*To be done*:
Copy out every one of the rows below word for word, changing nothing.

*Supplied material*:
>>>

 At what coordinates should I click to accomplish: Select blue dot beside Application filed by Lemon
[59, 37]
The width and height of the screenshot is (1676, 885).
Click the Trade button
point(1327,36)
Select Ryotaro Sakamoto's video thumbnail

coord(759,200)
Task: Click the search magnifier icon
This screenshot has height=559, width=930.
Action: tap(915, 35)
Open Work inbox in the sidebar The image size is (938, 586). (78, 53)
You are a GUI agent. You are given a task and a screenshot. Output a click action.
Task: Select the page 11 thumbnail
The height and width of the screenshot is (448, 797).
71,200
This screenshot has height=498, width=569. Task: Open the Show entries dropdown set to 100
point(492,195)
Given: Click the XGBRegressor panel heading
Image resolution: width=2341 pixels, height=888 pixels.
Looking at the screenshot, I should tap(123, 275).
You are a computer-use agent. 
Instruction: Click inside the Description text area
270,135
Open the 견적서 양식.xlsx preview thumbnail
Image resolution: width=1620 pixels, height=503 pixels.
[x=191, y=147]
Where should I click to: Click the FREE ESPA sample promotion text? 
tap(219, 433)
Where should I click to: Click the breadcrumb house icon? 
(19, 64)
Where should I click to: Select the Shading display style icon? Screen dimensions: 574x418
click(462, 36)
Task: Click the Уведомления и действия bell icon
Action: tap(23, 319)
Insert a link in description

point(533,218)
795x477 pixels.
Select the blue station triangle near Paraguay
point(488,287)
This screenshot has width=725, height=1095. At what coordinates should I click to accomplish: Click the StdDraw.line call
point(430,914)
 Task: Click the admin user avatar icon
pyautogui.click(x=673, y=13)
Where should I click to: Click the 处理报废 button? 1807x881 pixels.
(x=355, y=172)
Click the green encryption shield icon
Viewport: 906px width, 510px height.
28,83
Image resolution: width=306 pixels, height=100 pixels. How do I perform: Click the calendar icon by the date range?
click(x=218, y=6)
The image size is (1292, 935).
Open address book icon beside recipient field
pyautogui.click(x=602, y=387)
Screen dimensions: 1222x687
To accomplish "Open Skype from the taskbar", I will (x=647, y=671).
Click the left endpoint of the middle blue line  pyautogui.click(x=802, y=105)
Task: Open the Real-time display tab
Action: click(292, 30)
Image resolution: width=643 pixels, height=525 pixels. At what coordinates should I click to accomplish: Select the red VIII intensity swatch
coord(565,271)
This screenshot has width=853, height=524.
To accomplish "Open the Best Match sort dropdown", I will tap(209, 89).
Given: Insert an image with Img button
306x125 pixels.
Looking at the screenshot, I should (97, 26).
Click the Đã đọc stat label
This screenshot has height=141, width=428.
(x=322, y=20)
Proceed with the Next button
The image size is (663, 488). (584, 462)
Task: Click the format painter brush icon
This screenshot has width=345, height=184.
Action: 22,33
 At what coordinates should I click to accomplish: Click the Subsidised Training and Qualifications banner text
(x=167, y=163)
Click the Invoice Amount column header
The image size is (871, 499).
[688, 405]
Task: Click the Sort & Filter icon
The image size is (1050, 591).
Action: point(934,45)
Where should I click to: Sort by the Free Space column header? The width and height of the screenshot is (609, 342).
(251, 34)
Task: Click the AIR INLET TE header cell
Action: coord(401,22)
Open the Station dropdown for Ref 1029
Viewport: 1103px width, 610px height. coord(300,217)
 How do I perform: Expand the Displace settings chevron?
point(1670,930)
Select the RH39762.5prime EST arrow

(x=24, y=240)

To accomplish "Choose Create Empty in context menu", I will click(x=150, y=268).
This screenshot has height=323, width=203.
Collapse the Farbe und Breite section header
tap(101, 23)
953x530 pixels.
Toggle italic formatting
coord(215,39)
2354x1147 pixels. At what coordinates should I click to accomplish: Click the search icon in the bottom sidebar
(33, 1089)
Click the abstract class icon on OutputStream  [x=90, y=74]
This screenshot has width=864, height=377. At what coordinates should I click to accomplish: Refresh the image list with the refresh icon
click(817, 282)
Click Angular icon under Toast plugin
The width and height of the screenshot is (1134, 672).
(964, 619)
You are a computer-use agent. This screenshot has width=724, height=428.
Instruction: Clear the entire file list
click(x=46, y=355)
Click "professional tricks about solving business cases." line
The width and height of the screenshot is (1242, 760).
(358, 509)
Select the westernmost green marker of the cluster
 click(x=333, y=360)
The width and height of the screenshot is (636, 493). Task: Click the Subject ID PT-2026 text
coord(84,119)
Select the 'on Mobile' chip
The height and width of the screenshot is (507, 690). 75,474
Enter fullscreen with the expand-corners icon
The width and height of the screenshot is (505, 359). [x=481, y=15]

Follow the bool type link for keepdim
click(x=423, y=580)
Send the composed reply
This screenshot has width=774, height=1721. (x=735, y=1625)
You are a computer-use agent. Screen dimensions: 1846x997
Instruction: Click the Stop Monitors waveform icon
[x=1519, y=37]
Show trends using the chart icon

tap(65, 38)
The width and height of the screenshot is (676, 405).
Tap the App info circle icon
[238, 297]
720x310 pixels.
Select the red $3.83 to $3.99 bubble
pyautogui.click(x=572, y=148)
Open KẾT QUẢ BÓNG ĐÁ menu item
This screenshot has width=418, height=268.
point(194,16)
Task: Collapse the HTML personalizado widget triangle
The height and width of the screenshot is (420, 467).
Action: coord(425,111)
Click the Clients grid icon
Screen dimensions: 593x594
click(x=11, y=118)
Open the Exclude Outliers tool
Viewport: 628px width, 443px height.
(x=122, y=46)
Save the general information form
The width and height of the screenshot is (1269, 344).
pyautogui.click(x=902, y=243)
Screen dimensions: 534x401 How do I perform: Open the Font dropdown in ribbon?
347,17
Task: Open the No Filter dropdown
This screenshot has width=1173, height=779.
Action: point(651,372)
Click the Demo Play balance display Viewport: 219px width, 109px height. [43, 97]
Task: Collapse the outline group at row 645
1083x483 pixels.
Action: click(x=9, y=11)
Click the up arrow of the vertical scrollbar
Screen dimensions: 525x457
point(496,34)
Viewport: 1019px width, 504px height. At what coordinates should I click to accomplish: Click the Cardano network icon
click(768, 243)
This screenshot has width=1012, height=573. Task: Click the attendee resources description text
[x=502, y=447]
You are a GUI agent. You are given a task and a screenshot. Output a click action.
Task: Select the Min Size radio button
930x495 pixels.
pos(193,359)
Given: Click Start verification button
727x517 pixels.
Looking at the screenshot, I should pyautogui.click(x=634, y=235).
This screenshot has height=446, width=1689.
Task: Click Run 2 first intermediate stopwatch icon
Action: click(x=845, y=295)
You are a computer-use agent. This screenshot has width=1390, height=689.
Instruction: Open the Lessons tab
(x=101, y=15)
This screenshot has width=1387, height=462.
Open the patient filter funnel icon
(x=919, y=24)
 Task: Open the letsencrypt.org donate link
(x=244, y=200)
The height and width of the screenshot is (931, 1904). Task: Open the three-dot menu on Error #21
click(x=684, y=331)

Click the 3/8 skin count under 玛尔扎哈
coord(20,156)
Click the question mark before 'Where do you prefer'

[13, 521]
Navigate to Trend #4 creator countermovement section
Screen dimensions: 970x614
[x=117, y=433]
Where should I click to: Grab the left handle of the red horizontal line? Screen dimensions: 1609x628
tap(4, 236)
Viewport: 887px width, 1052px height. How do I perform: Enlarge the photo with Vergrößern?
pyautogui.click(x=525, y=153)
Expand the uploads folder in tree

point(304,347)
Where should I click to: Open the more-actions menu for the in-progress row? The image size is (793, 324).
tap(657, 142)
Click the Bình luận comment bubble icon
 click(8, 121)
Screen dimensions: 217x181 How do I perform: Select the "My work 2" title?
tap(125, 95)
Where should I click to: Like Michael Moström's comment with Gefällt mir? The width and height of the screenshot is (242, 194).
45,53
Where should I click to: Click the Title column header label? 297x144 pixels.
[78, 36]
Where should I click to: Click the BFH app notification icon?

<<<

*Correct response*:
 At what coordinates should I click to accomplish: Select blue dot beside Application filed by Lemon
[59, 37]
The width and height of the screenshot is (1676, 885).
Click the Trade button
point(1327,36)
Select Ryotaro Sakamoto's video thumbnail

coord(759,200)
Task: Click the search magnifier icon
This screenshot has height=559, width=930.
Action: tap(915, 35)
Open Work inbox in the sidebar The image size is (938, 586). (78, 53)
You are a GUI agent. You are given a task and a screenshot. Output a click action.
Task: Select the page 11 thumbnail
The height and width of the screenshot is (448, 797).
71,200
This screenshot has height=498, width=569. Task: Open the Show entries dropdown set to 100
point(492,195)
Given: Click the XGBRegressor panel heading
Image resolution: width=2341 pixels, height=888 pixels.
Looking at the screenshot, I should tap(123, 275).
You are a computer-use agent. 
Instruction: Click inside the Description text area
270,135
Open the 견적서 양식.xlsx preview thumbnail
Image resolution: width=1620 pixels, height=503 pixels.
[x=191, y=147]
Where should I click to: Click the FREE ESPA sample promotion text? 
tap(219, 433)
Where should I click to: Click the breadcrumb house icon? 
(19, 64)
Where should I click to: Select the Shading display style icon? Screen dimensions: 574x418
click(462, 36)
Task: Click the Уведомления и действия bell icon
Action: tap(23, 319)
Insert a link in description

point(533,218)
795x477 pixels.
Select the blue station triangle near Paraguay
point(488,287)
This screenshot has width=725, height=1095. At what coordinates should I click to accomplish: Click the StdDraw.line call
point(430,914)
 Task: Click the admin user avatar icon
pyautogui.click(x=673, y=13)
Where should I click to: Click the 处理报废 button? 1807x881 pixels.
(x=355, y=172)
Click the green encryption shield icon
Viewport: 906px width, 510px height.
28,83
Image resolution: width=306 pixels, height=100 pixels. How do I perform: Click the calendar icon by the date range?
click(x=218, y=6)
The image size is (1292, 935).
Open address book icon beside recipient field
pyautogui.click(x=602, y=387)
Screen dimensions: 1222x687
To accomplish "Open Skype from the taskbar", I will (x=647, y=671).
Click the left endpoint of the middle blue line  pyautogui.click(x=802, y=105)
Task: Open the Real-time display tab
Action: click(292, 30)
Image resolution: width=643 pixels, height=525 pixels. At what coordinates should I click to accomplish: Select the red VIII intensity swatch
coord(565,271)
This screenshot has width=853, height=524.
To accomplish "Open the Best Match sort dropdown", I will tap(209, 89).
Given: Insert an image with Img button
306x125 pixels.
Looking at the screenshot, I should (97, 26).
Click the Đã đọc stat label
This screenshot has height=141, width=428.
(x=322, y=20)
Proceed with the Next button
The image size is (663, 488). (584, 462)
Task: Click the format painter brush icon
This screenshot has width=345, height=184.
Action: 22,33
 At what coordinates should I click to accomplish: Click the Subsidised Training and Qualifications banner text
(x=167, y=163)
Click the Invoice Amount column header
The image size is (871, 499).
[688, 405]
Task: Click the Sort & Filter icon
The image size is (1050, 591).
Action: point(934,45)
Where should I click to: Sort by the Free Space column header? The width and height of the screenshot is (609, 342).
(251, 34)
Task: Click the AIR INLET TE header cell
Action: coord(401,22)
Open the Station dropdown for Ref 1029
Viewport: 1103px width, 610px height. coord(300,217)
 How do I perform: Expand the Displace settings chevron?
point(1670,930)
Select the RH39762.5prime EST arrow

(x=24, y=240)

To accomplish "Choose Create Empty in context menu", I will click(x=150, y=268).
This screenshot has height=323, width=203.
Collapse the Farbe und Breite section header
tap(101, 23)
953x530 pixels.
Toggle italic formatting
coord(215,39)
2354x1147 pixels. At what coordinates should I click to accomplish: Click the search icon in the bottom sidebar
(33, 1089)
Click the abstract class icon on OutputStream  [x=90, y=74]
This screenshot has width=864, height=377. At what coordinates should I click to accomplish: Refresh the image list with the refresh icon
click(817, 282)
Click Angular icon under Toast plugin
The width and height of the screenshot is (1134, 672).
(964, 619)
You are a computer-use agent. This screenshot has width=724, height=428.
Instruction: Clear the entire file list
click(x=46, y=355)
Click "professional tricks about solving business cases." line
The width and height of the screenshot is (1242, 760).
(358, 509)
Select the westernmost green marker of the cluster
 click(x=333, y=360)
The width and height of the screenshot is (636, 493). Task: Click the Subject ID PT-2026 text
coord(84,119)
Select the 'on Mobile' chip
The height and width of the screenshot is (507, 690). 75,474
Enter fullscreen with the expand-corners icon
The width and height of the screenshot is (505, 359). [x=481, y=15]

Follow the bool type link for keepdim
click(x=423, y=580)
Send the composed reply
This screenshot has width=774, height=1721. (x=735, y=1625)
You are a computer-use agent. Screen dimensions: 1846x997
Instruction: Click the Stop Monitors waveform icon
[x=1519, y=37]
Show trends using the chart icon

tap(65, 38)
The width and height of the screenshot is (676, 405).
Tap the App info circle icon
[238, 297]
720x310 pixels.
Select the red $3.83 to $3.99 bubble
pyautogui.click(x=572, y=148)
Open KẾT QUẢ BÓNG ĐÁ menu item
This screenshot has width=418, height=268.
point(194,16)
Task: Collapse the HTML personalizado widget triangle
The height and width of the screenshot is (420, 467).
Action: coord(425,111)
Click the Clients grid icon
Screen dimensions: 593x594
click(x=11, y=118)
Open the Exclude Outliers tool
Viewport: 628px width, 443px height.
(x=122, y=46)
Save the general information form
The width and height of the screenshot is (1269, 344).
pyautogui.click(x=902, y=243)
Screen dimensions: 534x401 How do I perform: Open the Font dropdown in ribbon?
347,17
Task: Open the No Filter dropdown
This screenshot has width=1173, height=779.
Action: point(651,372)
Click the Demo Play balance display Viewport: 219px width, 109px height. [43, 97]
Task: Collapse the outline group at row 645
1083x483 pixels.
Action: click(x=9, y=11)
Click the up arrow of the vertical scrollbar
Screen dimensions: 525x457
point(496,34)
Viewport: 1019px width, 504px height. At what coordinates should I click to accomplish: Click the Cardano network icon
click(768, 243)
This screenshot has width=1012, height=573. Task: Click the attendee resources description text
[x=502, y=447]
You are a GUI agent. You are given a task and a screenshot. Output a click action.
Task: Select the Min Size radio button
930x495 pixels.
pos(193,359)
Given: Click Start verification button
727x517 pixels.
Looking at the screenshot, I should pyautogui.click(x=634, y=235).
This screenshot has height=446, width=1689.
Task: Click Run 2 first intermediate stopwatch icon
Action: click(x=845, y=295)
You are a computer-use agent. This screenshot has width=1390, height=689.
Instruction: Open the Lessons tab
(x=101, y=15)
This screenshot has width=1387, height=462.
Open the patient filter funnel icon
(x=919, y=24)
 Task: Open the letsencrypt.org donate link
(x=244, y=200)
The height and width of the screenshot is (931, 1904). Task: Open the three-dot menu on Error #21
click(x=684, y=331)

Click the 3/8 skin count under 玛尔扎哈
coord(20,156)
Click the question mark before 'Where do you prefer'

[13, 521]
Navigate to Trend #4 creator countermovement section
Screen dimensions: 970x614
[x=117, y=433]
Where should I click to: Grab the left handle of the red horizontal line? Screen dimensions: 1609x628
tap(4, 236)
Viewport: 887px width, 1052px height. How do I perform: Enlarge the photo with Vergrößern?
pyautogui.click(x=525, y=153)
Expand the uploads folder in tree

point(304,347)
Where should I click to: Open the more-actions menu for the in-progress row? The image size is (793, 324).
tap(657, 142)
Click the Bình luận comment bubble icon
 click(8, 121)
Screen dimensions: 217x181 How do I perform: Select the "My work 2" title?
tap(125, 95)
Where should I click to: Like Michael Moström's comment with Gefällt mir? The width and height of the screenshot is (242, 194).
45,53
Where should I click to: Click the Title column header label? 297x144 pixels.
[78, 36]
Where should I click to: Click the BFH app notification icon?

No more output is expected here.